■ **Prompt**
Between the line containing "[الأرصاد تحذر المواطنين" and the line containing "Blog (31, 2086)" lies a run of lines; give that run again exactly, with both of those lines, and nothing else from the entries below.

Stored data entries
########
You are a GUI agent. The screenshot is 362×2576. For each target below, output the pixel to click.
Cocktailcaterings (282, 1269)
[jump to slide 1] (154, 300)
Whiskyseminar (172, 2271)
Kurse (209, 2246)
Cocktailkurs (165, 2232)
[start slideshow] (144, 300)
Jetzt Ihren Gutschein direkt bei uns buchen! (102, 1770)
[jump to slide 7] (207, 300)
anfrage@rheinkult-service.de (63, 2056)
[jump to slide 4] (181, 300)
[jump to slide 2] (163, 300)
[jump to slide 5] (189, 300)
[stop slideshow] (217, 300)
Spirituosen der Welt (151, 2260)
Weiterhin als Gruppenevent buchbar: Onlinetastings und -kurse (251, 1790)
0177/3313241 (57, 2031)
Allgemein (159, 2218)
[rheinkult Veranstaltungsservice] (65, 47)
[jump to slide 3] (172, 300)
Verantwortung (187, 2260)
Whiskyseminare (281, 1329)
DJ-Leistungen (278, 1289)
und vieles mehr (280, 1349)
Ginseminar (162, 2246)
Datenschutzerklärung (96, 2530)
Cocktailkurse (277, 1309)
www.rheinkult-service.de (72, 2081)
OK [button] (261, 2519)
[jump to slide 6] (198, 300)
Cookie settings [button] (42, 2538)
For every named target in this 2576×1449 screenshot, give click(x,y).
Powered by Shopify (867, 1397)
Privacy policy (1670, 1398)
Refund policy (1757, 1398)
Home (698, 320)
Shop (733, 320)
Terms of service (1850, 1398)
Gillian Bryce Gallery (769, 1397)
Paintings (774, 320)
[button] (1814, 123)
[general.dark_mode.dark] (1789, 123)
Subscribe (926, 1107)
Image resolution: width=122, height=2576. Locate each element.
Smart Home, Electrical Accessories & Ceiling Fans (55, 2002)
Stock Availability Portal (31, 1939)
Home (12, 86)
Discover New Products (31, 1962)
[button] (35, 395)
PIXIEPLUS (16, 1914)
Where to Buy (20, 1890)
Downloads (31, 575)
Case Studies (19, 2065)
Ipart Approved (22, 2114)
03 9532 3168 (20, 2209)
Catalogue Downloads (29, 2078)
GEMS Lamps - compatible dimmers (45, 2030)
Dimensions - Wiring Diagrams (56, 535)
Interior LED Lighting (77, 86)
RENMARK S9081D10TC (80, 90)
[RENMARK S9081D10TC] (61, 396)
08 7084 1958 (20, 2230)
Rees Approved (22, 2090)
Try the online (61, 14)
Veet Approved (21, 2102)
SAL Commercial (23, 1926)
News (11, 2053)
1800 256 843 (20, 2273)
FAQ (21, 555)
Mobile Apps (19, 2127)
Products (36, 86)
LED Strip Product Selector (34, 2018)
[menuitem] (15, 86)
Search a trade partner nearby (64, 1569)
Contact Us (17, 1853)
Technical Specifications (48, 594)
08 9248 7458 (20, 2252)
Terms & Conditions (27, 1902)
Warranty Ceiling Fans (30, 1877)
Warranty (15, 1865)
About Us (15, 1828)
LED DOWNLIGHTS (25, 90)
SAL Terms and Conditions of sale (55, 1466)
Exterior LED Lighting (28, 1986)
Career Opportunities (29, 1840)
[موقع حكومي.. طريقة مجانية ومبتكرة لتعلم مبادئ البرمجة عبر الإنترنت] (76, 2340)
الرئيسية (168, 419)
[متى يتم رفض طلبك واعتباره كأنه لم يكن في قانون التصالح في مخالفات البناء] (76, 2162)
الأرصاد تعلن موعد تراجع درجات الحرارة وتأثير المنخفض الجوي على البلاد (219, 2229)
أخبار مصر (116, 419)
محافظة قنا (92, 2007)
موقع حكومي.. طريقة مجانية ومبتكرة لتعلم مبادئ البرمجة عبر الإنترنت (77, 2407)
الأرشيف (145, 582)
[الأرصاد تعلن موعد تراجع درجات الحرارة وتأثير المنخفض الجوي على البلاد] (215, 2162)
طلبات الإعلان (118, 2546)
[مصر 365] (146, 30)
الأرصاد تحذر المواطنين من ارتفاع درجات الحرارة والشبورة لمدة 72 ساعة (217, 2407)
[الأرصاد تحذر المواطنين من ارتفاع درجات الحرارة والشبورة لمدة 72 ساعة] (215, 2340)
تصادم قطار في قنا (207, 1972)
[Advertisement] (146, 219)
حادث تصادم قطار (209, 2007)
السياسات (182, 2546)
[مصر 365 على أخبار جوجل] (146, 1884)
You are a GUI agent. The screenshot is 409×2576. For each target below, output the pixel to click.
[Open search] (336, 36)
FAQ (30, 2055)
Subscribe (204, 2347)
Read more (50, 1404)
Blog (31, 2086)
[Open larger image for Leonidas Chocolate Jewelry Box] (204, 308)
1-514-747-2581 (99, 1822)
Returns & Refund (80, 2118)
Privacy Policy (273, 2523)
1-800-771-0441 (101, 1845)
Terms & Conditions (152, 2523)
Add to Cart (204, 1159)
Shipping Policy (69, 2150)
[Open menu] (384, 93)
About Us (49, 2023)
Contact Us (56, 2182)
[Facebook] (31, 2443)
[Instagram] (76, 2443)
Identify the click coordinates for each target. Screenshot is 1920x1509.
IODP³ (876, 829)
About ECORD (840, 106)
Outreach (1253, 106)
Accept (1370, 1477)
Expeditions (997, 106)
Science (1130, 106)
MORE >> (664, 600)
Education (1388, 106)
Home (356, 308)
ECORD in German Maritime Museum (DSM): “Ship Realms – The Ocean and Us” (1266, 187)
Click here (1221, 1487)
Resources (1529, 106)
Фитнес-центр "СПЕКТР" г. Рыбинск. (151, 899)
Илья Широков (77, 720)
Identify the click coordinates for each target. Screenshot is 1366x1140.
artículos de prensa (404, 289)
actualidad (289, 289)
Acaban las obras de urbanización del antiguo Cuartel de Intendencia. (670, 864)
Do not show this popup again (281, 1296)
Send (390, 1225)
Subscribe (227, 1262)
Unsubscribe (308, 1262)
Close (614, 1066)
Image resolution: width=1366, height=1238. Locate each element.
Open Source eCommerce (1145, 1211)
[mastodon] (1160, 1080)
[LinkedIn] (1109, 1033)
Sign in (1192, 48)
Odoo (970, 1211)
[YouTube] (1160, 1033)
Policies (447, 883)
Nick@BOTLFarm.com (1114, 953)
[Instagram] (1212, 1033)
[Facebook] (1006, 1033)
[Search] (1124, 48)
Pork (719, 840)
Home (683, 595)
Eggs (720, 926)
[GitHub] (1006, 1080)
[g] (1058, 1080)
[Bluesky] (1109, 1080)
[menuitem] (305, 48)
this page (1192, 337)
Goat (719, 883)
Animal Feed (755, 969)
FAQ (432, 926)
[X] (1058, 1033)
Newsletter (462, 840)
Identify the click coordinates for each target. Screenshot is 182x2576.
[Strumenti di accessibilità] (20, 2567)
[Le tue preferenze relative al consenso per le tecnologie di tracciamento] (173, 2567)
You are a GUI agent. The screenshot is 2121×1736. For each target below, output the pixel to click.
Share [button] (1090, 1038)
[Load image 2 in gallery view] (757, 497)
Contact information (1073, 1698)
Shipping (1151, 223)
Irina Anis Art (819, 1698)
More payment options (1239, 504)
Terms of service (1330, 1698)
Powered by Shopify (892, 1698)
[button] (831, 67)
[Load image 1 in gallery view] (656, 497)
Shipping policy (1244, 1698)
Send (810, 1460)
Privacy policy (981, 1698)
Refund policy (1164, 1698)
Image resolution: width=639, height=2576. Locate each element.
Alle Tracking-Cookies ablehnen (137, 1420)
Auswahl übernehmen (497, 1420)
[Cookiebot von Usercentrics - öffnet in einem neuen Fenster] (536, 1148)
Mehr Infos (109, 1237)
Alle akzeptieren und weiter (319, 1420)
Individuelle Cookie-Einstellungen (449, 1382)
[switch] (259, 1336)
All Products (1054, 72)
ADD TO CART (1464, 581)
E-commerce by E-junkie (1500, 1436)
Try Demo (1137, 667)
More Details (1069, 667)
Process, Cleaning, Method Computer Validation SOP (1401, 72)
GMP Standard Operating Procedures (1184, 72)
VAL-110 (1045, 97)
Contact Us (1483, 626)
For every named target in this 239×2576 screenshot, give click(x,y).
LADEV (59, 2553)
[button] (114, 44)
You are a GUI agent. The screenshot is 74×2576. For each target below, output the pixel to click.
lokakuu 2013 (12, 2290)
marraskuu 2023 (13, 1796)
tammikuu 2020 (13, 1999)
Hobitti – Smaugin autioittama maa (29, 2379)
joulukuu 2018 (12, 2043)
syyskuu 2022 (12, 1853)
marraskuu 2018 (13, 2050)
########
■ **The answer**
[الأرصاد تحذر المواطنين من ارتفاع درجات الحرارة والشبورة لمدة 72 ساعة] (215, 2340)
تصادم قطار في قنا (207, 1972)
[Advertisement] (146, 219)
حادث تصادم قطار (209, 2007)
السياسات (182, 2546)
[مصر 365 على أخبار جوجل] (146, 1884)
You are a GUI agent. The screenshot is 409×2576. For each target below, output the pixel to click.
[Open search] (336, 36)
FAQ (30, 2055)
Subscribe (204, 2347)
Read more (50, 1404)
Blog (31, 2086)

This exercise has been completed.